Rows of pointing data:
★ ★ ★ ★ ★ ★ ★

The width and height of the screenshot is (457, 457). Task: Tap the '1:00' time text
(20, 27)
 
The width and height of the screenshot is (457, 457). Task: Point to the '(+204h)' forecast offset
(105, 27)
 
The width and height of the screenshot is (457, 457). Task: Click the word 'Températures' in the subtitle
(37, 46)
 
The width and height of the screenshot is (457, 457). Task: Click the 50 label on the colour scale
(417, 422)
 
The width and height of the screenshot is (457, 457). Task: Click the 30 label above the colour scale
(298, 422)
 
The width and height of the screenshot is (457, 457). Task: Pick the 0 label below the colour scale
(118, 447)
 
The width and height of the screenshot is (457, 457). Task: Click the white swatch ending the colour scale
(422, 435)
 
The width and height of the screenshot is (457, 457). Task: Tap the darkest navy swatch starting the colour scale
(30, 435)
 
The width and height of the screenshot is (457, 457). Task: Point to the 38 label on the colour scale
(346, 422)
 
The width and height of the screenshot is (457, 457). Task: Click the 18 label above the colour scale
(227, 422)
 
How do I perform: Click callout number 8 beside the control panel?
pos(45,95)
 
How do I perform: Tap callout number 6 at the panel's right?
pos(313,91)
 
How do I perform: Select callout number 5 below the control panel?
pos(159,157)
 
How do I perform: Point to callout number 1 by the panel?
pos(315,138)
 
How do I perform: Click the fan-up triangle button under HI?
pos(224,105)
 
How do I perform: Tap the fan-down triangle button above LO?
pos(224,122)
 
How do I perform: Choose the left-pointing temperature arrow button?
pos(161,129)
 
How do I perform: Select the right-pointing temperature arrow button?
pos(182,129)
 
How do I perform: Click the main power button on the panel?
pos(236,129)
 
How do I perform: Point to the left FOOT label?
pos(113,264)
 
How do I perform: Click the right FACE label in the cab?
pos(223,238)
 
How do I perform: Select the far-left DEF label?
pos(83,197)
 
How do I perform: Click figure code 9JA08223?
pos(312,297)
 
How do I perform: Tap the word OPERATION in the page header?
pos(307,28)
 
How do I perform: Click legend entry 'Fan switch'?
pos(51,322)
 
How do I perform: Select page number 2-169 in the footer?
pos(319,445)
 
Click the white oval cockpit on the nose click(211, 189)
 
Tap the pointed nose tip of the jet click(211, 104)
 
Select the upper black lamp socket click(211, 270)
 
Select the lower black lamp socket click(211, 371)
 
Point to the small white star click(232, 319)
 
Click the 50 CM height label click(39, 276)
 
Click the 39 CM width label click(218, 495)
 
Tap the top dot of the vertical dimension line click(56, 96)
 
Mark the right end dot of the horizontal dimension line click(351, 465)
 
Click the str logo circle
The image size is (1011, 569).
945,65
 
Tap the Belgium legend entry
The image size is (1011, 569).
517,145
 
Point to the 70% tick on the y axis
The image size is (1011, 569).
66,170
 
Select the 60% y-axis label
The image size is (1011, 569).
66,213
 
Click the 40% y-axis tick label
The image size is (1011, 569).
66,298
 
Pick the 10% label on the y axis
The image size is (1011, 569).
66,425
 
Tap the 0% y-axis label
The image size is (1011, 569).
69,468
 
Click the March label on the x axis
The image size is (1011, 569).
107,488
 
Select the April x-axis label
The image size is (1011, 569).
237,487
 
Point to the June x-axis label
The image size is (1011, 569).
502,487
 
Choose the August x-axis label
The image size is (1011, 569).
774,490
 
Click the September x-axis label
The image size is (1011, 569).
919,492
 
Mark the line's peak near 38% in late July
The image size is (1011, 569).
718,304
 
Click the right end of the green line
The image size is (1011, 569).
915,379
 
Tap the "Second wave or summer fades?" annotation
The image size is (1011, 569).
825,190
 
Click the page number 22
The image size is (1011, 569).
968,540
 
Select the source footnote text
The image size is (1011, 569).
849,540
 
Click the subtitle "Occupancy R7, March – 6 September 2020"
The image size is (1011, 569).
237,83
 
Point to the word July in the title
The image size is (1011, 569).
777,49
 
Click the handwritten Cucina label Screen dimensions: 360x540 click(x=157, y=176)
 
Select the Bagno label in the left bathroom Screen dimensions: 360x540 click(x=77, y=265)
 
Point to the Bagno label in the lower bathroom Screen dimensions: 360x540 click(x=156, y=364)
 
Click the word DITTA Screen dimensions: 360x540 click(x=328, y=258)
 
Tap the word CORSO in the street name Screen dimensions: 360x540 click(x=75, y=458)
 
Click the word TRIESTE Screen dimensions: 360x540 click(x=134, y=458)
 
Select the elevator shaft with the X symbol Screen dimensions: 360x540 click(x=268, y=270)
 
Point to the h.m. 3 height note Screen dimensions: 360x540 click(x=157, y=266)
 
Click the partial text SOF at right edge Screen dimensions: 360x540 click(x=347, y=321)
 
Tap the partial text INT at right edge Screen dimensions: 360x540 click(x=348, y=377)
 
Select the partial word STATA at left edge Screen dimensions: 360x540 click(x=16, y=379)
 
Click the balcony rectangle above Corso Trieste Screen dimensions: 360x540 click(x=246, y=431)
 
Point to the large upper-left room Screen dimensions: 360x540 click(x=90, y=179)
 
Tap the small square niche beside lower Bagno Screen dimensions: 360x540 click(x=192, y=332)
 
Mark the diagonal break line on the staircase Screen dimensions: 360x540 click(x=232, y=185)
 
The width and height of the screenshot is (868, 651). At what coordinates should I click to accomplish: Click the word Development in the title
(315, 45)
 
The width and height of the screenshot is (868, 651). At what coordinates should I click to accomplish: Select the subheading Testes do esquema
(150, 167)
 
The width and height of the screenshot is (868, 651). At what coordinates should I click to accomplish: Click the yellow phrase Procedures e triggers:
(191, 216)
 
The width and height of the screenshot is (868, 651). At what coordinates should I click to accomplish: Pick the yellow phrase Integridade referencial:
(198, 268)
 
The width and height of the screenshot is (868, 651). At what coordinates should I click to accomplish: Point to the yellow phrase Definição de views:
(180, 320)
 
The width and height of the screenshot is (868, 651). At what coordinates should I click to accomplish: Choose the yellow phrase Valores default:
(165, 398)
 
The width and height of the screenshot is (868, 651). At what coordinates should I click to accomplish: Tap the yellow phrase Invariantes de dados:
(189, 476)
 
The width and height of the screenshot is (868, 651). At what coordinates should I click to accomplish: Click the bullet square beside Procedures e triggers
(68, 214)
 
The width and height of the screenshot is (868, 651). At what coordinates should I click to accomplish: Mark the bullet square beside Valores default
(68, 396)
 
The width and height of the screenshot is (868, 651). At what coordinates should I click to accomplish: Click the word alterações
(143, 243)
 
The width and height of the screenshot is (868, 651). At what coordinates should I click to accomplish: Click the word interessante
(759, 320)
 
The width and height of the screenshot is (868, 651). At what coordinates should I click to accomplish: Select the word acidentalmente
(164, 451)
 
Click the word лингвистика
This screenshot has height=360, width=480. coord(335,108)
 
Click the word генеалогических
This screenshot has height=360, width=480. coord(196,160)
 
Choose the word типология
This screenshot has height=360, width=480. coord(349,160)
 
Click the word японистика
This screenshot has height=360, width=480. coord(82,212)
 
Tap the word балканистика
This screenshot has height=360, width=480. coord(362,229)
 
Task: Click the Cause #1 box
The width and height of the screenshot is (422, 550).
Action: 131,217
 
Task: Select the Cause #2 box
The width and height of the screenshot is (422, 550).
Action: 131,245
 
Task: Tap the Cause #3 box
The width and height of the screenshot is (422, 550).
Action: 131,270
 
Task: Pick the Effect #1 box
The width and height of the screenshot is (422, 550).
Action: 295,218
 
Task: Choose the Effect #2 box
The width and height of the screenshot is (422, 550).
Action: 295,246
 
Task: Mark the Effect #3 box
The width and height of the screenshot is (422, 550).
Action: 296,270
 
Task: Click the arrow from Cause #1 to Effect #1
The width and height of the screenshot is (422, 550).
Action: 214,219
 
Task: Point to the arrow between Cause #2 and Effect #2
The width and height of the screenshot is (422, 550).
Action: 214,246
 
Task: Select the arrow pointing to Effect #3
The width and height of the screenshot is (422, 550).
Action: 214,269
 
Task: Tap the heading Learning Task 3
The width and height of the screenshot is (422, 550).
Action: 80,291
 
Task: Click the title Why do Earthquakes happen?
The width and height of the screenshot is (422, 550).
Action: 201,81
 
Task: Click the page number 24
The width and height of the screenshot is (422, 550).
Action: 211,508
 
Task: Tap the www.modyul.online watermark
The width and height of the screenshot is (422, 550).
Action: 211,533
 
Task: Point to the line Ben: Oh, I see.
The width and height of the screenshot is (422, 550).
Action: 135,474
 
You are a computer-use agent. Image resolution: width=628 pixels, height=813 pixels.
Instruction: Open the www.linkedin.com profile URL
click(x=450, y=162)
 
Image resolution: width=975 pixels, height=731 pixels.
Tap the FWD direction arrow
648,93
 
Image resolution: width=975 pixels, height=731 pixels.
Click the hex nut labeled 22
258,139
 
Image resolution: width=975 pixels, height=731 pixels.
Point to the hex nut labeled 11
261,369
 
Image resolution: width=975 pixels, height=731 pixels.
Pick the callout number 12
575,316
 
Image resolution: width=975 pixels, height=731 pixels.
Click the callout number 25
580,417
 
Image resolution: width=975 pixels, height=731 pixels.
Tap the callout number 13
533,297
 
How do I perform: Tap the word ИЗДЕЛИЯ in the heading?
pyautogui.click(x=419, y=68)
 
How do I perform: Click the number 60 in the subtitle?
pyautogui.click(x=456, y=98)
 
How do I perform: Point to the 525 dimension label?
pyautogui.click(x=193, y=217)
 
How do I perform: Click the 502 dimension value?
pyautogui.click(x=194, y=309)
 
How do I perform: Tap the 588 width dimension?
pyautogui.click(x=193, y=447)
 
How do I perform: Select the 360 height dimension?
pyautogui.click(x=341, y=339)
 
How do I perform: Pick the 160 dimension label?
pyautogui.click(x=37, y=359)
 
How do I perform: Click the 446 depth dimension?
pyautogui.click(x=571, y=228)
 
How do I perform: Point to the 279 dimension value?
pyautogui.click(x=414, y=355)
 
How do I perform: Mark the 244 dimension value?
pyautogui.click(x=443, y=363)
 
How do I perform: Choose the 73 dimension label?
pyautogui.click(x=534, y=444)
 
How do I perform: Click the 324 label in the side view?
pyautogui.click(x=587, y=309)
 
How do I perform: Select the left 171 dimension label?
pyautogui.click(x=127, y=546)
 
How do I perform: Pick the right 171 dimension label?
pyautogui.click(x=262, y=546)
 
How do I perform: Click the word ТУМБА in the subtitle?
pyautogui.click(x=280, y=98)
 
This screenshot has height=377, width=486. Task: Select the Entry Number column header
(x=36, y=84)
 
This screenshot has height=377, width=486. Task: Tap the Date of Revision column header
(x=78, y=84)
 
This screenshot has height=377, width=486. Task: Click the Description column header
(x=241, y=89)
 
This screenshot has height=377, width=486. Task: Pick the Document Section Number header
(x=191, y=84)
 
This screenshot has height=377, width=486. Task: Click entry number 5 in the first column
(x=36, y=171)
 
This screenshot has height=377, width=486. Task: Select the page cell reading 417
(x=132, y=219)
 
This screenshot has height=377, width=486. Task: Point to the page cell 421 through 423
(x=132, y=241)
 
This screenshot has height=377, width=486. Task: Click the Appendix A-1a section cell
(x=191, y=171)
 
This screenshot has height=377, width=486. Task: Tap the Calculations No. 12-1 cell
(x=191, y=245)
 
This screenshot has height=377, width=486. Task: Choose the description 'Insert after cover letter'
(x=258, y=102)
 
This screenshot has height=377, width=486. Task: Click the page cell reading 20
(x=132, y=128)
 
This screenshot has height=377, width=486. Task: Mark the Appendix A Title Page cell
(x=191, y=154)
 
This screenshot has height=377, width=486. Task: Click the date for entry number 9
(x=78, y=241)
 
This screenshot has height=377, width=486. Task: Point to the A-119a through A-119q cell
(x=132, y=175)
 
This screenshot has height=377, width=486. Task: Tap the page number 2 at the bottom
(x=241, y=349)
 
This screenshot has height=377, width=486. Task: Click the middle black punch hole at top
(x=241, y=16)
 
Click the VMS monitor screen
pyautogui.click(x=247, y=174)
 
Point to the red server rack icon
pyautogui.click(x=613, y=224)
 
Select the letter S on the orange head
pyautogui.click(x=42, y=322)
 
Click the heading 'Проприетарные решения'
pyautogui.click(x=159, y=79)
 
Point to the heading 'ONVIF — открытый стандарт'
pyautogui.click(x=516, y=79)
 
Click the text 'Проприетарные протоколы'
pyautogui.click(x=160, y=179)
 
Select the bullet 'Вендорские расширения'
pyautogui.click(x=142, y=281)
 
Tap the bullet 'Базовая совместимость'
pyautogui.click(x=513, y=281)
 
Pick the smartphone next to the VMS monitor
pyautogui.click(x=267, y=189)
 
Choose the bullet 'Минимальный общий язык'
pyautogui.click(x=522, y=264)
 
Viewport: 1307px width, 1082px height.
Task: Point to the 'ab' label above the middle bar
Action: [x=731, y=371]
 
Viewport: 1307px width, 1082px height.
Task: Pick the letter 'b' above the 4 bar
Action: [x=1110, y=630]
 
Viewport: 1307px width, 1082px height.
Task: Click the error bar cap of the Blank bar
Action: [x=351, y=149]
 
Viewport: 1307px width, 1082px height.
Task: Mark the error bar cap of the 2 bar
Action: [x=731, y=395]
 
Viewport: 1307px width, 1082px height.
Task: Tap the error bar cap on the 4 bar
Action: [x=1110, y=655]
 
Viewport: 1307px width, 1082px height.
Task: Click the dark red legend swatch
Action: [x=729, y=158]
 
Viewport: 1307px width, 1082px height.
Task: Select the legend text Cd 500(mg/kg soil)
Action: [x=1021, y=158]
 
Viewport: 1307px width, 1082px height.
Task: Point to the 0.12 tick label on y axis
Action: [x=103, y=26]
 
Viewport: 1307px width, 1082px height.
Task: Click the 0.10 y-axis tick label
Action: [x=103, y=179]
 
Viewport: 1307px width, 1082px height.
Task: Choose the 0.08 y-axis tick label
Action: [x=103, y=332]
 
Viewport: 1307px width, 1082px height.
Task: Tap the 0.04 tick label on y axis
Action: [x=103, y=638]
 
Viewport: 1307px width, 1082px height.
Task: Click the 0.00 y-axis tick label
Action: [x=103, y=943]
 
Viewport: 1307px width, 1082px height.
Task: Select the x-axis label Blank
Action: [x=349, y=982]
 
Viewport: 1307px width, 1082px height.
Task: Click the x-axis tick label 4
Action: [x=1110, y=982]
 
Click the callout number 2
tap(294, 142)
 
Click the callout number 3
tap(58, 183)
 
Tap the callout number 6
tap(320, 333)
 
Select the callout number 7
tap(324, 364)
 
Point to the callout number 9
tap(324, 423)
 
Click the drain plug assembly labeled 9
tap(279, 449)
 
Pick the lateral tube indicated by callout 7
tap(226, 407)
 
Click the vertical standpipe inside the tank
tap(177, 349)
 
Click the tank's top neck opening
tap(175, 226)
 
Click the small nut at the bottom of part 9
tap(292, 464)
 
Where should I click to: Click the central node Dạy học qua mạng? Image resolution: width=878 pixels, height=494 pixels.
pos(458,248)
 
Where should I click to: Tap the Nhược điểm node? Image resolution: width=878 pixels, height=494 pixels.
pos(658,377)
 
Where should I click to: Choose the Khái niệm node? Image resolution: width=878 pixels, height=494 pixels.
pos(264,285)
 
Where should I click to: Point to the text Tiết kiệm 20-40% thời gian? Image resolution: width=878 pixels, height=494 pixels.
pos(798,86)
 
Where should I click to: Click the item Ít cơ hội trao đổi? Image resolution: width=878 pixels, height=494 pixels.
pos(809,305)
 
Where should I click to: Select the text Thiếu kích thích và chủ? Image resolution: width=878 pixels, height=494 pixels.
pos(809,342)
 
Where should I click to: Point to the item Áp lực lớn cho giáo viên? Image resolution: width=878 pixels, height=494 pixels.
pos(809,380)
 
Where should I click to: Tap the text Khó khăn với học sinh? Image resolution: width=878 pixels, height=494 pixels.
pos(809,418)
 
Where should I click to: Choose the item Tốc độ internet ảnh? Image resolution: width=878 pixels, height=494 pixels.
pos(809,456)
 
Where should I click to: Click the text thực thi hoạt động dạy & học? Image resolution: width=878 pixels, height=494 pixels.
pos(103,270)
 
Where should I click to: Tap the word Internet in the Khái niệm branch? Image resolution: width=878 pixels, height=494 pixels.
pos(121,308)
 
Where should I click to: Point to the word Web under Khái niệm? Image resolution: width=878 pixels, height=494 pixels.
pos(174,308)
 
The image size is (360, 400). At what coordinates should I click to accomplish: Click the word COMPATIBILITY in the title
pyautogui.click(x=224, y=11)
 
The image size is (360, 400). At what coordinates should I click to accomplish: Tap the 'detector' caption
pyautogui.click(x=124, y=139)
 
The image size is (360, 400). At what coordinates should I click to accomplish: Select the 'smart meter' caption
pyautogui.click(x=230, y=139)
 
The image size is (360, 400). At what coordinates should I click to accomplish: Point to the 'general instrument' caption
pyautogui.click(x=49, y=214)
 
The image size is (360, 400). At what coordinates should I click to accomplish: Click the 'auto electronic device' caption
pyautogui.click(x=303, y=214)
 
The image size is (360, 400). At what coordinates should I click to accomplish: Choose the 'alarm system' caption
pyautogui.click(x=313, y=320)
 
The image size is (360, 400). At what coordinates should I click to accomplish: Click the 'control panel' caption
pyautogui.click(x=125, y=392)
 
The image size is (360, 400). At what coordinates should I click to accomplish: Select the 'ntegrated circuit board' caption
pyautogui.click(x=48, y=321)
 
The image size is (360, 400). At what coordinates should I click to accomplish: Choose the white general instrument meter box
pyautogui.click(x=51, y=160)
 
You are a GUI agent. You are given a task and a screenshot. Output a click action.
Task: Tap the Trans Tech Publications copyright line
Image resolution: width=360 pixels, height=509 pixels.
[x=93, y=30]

★ ★ ★ ★ ★ ★ ★

#### [PROMPT]
Rewrite the records starting at the line containing "Where should I click to: Point to the item" and ending at the line containing "pos(103,270)", requests included, with each coordinate in the answers multiplied by 1.95 and rounded to the nearest whole number, halves rounded up. Keep every number in the requests unchanged, and give only these lines.

#### [ANSWER FOR THE TASK]
Where should I click to: Point to the item Áp lực lớn cho giáo viên? Image resolution: width=878 pixels, height=494 pixels.
pos(1578,741)
 
Where should I click to: Tap the text Khó khăn với học sinh? Image resolution: width=878 pixels, height=494 pixels.
pos(1578,815)
 
Where should I click to: Choose the item Tốc độ internet ảnh? Image resolution: width=878 pixels, height=494 pixels.
pos(1578,889)
 
Where should I click to: Click the text thực thi hoạt động dạy & học? Image resolution: width=878 pixels, height=494 pixels.
pos(201,527)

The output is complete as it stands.